J’ai proposé de couvrir la domus d’un parapluie large, haut et simple. D’une géométrie calquée, héritée du plan gallo-romain. A tel point que la sous-face absolument plane est une transcription déconnectée des plans couverts. Prétexte à quelques élégances graphiques faites de cette sobriété abstraite qui n’appartient qu’aux arts de notre siècle.
Sous cette nappe qui plane à environ 9 mètres au-dessus des murs antiques, le moins de perturbations possible. Quelques parois de verres faites de modules suspendus, les plus immatériels afin de jouer avec le paysage qui se développe autour. Quelques platelages de bois qui laissent voir les traces des murs, quelques graviers colorés pour rappeler des usages perdus.

▶ _Consigne 1_
Énumérez tous les aménagements que le texte sur la couverture de la domus prévoit de placer sous la nappe.
Les enregistrements n'ont aucun lien avec le texte présenté.

▶ _Données fournies_
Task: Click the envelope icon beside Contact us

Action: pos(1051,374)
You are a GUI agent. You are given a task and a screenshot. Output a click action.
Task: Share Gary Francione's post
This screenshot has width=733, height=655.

▶ _Consigne 2_
Renvoyez chaque ligne des enregistrements qui contient la chaîne "screenshot", en tenant compte de la casse.

▶ _Réponse détaillée 1_
- Quelques parois de verres faites de modules suspendus
- Quelques platelages de bois qui laissent voir les traces des murs
- Quelques graviers colorés pour rappeler des usages perdus

▶ _Réponse détaillée 2_
You are a GUI agent. You are given a task and a screenshot. Output a click action.
This screenshot has width=733, height=655.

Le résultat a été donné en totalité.